La mesure du bien-être, toute une histoire !

Simon-Pierre Dulherm | 15 Février 2021

La mesure est un objet hautement politique : en matière de bien-être, la mesure sert autant à rendre compte qu'à rendre des comptes ; à cerner des phénomènes, des tendances aussi bien qu'à évaluer l'impact de l'action publique sur leur trajectoire. Prendre la mesure d'une situation, n'est-ce pas, après tout, commencer à la maîtriser ? 
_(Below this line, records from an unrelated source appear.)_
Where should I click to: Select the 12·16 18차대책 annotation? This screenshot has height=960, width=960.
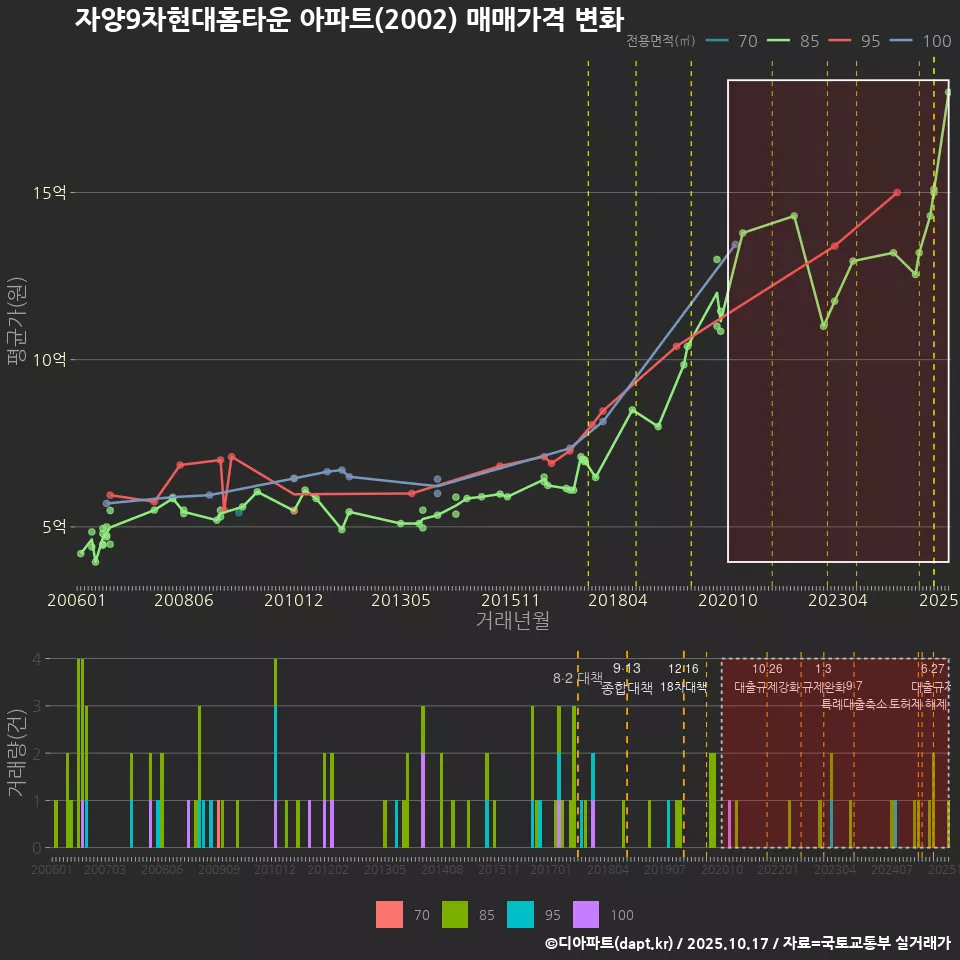click(x=685, y=679)
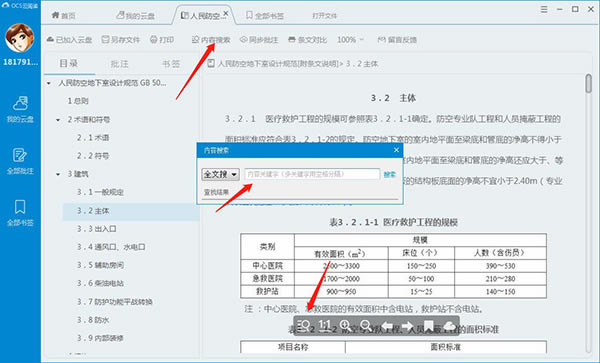Add bookmark from floating toolbar
This screenshot has height=363, width=600.
428,326
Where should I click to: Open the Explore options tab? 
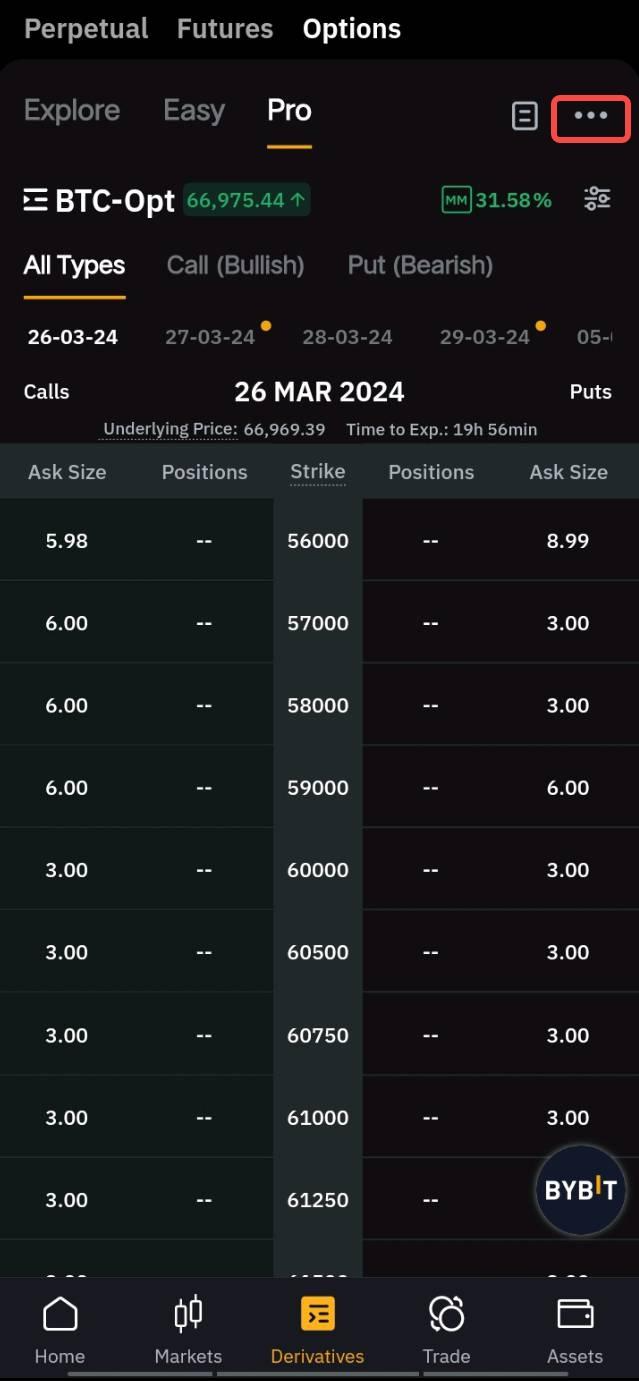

La mesure est également un objet historique. La notion de bien-être n'est pas pareillement comprise et perçue à travers les âges. L'arrivée sur un plateau de développement dans les pays développés a modifié notre rapport au bien-être. Le mieux-être matériel a laissé place à d'autres considérations. L'idée de bien-être s'est étoffée, parfois aussi en s'hétérogénéisant. 

Nous vous proposons une rapide mise en perspective historique pour comprendre d'où nous venons, et alimenter la réflexion sur l'élaboration d'une définition collectivement partagée de la notion de bien-être, transposable en données. 

 

Quitte à caricaturer à l'excès, il convient de relever que longtemps, nous nous sommes contentés d'une approche fruste, réduite à la mesure de la richesse par habitant (Produit Intérieur Brut par tête ou PIB). Face à l'enrichissement matériel accéléré des économies occidentales, bien-être rimait avec croissance et pouvoir d'achat. 

Les cartes ont été rebattues à partir des années 1990, période où l'horizon d'une croissance robuste et durable s'étiole dans les économies avancées. Au sein de certaines instances internationales, comme l'Organisation des Nations Unies, on prend conscience que la focalisation sur le PIB par habitant masque la réalité plus complexe du bien-être et du développement. A cette époque, commencent à voir le jour des indicateurs synthétiques censés mieux capter la pluralité des dimensions de l'existence humaine. Cette première famille d'indicateurs se caractérise par une démarche pragmatique : elle propose de découper le concept étudié dans ces principaux aspects, de rattacher des données objectives et quantifiées à chacun de ses aspects puis de les agréger (après avoir harmonisé entre elles les données). L'approche culmine avec l'élaboration de l'Indicateur de Développement Humain (IDH). Comme son nom l'indique, l'IDH tente de déterminer le niveau de développement d'une région ou d'un pays à travers trois rubriques : revenu, santé et éducation. C'est un indicateur de performance relative, c'est-à-dire qu'il favorise les comparaisons entre régions ou pays. Mais, en tant que le bien-être repose sur le ressenti individuel, la parfaite correspondance d'un indicateur de développement avec cette perception subjective n'a rien d'évident. 

Aussi, au cours des années 2000, les recherches d'indicateurs pour saisir l'état du bien-être se sont tournées vers des approches plus subjectives. Elles ont donné lieu à des enquêtes sur le niveau de satisfaction personnelle dans la vie par exemple. Cette démarche a l'avantage de laisser aux individus le soin de décider eux-mêmes du contenu concret du bien-être, des indicateurs pertinents auxquels se rapporter pour l'évaluer. Cependant, elle compromet fortement la comparabilité des résultats en les conditionnant aux déterminations socio-économiques qui pèsent sur la construction des opinions individuelles. 

Dans les années 2010, les spécialistes ont tiré parti des deux décennies précédentes de tâtonnement pour mettre en place des approches hybrides, basées sur la co-construction participative des indicateurs pertinents à inclure dans la mesure du bien-être. Si elles constituent une synthèse utile de l'état de l'art en matière d'indices synthétiques, ces hybridations ne sont pas dénuées de contreparties : elles peuvent être coûteuses en temps et en moyens car il faut mobiliser largement la population et traiter les retours ; il y a toujours un arbitrage sur la question de savoir jusqu'où laisser la parole libre et à partir de quand le jugement d'experts doit intervenir pour structurer ls résultats participatifs ; enfin ces indices hybrides ne règlent pas la question de l'évolutivité de la définition du bien-être. 

 

C'est désormais vers l'avenir qu'il faut se tourner : que souhaiter pour le quatrième âge des indicateurs synthétiques ? Peut-être que cette décennie soit celle d'une plus étroite collaboration avec les décideurs publics, afin que la mesure du bien-être ne se contente pas de décrire le réel mais participe activement à son amélioration.